WHAT YOU NEED TO DO:
The response must consist of the lines below from the one with "Given: Click the scroll-down arrow icon" through the one with "The image size is (736, 490).", exactly as they appear and with both ends kept.

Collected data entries
Content starts
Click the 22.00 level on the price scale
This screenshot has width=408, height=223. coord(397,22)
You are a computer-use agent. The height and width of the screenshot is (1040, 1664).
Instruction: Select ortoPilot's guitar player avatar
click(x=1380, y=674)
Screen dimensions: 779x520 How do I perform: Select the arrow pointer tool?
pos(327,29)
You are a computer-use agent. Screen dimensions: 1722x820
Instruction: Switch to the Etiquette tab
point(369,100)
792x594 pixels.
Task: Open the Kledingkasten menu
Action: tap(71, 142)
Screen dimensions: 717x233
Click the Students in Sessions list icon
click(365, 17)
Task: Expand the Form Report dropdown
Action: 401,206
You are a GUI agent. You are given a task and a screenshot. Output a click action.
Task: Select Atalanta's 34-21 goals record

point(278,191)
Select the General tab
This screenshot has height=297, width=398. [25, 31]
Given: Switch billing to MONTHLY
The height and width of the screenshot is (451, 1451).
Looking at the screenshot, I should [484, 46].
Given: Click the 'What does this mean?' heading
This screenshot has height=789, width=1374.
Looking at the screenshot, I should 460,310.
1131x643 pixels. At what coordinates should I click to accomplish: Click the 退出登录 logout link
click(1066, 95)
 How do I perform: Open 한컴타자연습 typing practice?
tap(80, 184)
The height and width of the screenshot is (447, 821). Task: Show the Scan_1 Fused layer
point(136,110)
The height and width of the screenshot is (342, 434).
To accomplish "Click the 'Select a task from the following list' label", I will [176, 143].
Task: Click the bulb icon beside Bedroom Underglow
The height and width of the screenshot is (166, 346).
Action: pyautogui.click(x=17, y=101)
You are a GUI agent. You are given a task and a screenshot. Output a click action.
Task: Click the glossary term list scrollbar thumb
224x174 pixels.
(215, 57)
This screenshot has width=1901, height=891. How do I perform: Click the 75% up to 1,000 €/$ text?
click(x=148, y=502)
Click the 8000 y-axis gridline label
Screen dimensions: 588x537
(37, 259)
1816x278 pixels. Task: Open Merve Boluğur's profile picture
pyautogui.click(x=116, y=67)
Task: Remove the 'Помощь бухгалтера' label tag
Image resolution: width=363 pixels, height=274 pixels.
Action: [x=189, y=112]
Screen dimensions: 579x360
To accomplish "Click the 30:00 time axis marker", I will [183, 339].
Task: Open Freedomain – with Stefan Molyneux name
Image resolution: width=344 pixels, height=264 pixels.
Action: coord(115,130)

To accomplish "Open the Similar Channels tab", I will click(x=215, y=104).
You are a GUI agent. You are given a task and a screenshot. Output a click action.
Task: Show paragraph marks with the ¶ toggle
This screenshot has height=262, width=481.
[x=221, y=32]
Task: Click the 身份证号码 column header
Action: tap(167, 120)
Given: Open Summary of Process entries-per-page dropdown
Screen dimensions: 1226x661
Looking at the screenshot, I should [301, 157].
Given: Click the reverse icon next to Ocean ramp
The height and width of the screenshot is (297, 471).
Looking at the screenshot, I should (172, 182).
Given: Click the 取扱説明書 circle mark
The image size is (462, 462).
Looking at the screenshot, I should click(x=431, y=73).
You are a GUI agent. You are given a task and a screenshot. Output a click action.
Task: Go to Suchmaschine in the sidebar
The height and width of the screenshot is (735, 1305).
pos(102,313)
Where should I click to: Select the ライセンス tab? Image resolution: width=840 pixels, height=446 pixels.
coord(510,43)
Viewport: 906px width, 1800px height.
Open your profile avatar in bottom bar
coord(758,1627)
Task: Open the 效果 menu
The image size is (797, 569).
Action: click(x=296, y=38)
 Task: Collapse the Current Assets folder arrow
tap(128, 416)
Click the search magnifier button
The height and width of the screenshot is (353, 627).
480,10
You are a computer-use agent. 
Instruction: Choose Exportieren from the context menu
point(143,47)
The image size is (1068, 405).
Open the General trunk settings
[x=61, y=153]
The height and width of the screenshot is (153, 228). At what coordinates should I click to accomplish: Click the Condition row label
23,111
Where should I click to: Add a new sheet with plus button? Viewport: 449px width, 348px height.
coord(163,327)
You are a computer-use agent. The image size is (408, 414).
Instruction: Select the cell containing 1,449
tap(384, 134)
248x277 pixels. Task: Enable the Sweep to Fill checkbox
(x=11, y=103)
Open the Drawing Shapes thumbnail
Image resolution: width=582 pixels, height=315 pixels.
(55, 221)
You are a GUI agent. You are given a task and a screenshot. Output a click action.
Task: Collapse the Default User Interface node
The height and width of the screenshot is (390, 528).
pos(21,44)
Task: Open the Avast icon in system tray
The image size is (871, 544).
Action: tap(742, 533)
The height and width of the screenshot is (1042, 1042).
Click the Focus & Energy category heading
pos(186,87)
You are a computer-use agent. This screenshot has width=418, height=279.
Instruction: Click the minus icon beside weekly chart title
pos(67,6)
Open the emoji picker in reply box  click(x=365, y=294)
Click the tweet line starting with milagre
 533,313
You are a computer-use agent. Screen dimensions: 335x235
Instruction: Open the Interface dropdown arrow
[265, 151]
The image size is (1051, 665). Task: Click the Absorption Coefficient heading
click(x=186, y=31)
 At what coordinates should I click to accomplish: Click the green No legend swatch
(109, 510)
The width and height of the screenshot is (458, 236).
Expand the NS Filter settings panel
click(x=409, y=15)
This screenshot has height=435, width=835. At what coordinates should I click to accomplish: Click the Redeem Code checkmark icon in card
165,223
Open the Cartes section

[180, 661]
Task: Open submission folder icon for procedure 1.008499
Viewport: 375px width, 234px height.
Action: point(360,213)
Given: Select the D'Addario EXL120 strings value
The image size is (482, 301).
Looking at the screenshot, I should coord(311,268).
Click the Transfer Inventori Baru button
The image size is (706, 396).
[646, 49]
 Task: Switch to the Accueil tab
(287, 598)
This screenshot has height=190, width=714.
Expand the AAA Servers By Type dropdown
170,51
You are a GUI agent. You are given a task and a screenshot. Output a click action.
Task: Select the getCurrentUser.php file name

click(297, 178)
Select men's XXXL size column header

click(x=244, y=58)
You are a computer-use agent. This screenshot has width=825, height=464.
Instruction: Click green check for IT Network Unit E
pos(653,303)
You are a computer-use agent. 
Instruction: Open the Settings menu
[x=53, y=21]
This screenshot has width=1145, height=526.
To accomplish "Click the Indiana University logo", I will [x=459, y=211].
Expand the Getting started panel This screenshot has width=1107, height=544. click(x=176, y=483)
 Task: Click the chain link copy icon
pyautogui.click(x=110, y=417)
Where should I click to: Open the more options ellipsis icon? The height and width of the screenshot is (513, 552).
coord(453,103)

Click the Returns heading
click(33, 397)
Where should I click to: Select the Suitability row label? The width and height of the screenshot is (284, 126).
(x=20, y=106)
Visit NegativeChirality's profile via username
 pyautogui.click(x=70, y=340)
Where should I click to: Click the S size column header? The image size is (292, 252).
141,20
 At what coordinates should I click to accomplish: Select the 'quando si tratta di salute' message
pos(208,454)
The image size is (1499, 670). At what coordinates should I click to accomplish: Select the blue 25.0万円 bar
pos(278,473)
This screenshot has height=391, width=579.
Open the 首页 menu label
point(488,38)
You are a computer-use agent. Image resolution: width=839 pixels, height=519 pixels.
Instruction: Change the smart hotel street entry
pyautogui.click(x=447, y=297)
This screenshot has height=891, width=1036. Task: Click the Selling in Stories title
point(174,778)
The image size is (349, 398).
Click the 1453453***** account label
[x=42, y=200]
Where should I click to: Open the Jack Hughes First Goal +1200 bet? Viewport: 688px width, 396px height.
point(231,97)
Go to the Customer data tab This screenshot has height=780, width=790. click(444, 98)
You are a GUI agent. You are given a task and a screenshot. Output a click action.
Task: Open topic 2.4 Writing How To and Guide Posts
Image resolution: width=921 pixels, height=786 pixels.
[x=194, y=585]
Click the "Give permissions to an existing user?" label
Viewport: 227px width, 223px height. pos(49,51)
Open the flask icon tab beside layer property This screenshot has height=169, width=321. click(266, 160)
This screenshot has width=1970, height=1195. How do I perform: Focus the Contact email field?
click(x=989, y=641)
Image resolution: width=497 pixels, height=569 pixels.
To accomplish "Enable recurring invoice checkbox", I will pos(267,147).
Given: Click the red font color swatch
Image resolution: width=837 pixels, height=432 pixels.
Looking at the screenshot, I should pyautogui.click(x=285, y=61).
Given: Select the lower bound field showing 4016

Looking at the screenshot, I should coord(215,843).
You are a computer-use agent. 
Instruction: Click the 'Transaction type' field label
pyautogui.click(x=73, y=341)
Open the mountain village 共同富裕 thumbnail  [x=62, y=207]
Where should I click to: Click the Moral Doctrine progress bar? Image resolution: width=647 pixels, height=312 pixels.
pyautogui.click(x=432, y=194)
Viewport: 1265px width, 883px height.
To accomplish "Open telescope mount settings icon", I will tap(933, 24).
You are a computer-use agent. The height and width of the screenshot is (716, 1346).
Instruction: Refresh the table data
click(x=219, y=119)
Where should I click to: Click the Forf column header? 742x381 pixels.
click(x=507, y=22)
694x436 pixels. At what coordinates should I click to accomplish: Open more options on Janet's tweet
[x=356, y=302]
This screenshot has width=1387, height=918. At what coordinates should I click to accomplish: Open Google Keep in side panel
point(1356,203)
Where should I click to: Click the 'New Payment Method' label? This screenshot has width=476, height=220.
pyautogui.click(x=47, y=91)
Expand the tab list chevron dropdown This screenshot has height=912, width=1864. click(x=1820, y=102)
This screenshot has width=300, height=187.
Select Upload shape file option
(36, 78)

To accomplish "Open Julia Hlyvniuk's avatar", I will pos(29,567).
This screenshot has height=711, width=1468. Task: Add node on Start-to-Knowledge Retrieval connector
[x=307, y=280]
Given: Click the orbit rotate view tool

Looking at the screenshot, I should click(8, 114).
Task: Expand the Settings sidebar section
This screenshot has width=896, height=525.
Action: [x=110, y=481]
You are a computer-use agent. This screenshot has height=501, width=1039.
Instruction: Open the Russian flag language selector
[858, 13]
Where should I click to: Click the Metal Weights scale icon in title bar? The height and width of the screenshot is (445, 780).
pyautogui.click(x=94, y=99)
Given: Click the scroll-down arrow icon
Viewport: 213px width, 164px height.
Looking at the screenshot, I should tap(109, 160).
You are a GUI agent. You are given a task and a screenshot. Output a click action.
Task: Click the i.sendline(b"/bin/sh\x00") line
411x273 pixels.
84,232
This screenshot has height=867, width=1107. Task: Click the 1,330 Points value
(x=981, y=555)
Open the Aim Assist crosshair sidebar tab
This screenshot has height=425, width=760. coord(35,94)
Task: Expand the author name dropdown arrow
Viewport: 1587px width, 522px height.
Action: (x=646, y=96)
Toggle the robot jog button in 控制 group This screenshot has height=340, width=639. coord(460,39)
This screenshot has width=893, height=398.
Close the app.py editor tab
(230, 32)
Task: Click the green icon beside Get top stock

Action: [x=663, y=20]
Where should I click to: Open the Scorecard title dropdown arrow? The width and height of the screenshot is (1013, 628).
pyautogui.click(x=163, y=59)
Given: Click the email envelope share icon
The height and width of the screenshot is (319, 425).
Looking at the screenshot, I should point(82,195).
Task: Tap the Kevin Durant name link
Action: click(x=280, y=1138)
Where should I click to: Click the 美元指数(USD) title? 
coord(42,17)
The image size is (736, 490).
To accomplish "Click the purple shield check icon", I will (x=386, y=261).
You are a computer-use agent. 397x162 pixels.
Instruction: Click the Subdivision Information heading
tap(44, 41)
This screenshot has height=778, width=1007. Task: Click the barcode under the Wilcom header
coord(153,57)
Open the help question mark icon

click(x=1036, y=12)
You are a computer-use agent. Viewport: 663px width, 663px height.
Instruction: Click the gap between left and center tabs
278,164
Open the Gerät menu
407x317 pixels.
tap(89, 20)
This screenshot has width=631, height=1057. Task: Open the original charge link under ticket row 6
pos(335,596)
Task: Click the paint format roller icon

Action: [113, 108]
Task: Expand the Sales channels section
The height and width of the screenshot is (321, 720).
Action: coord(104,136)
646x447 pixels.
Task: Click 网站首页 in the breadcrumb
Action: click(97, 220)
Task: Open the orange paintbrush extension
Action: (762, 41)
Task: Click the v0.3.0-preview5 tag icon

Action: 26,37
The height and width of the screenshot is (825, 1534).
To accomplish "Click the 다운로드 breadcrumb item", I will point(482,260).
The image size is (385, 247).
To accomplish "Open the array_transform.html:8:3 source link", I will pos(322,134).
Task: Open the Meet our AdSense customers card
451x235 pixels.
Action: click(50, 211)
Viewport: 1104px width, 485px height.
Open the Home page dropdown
Content ends
WORKED SOLUTION:
Given: Click the scroll-down arrow icon
Viewport: 213px width, 164px height.
Looking at the screenshot, I should tap(109, 160).
You are a GUI agent. You are given a task and a screenshot. Output a click action.
Task: Click the i.sendline(b"/bin/sh\x00") line
411x273 pixels.
84,232
This screenshot has height=867, width=1107. Task: Click the 1,330 Points value
(x=981, y=555)
Open the Aim Assist crosshair sidebar tab
This screenshot has height=425, width=760. coord(35,94)
Task: Expand the author name dropdown arrow
Viewport: 1587px width, 522px height.
Action: (x=646, y=96)
Toggle the robot jog button in 控制 group This screenshot has height=340, width=639. coord(460,39)
This screenshot has width=893, height=398.
Close the app.py editor tab
(230, 32)
Task: Click the green icon beside Get top stock

Action: [x=663, y=20]
Where should I click to: Open the Scorecard title dropdown arrow? The width and height of the screenshot is (1013, 628).
pyautogui.click(x=163, y=59)
Given: Click the email envelope share icon
The height and width of the screenshot is (319, 425).
Looking at the screenshot, I should point(82,195).
Task: Tap the Kevin Durant name link
Action: click(x=280, y=1138)
Where should I click to: Click the 美元指数(USD) title? 
coord(42,17)
The image size is (736, 490).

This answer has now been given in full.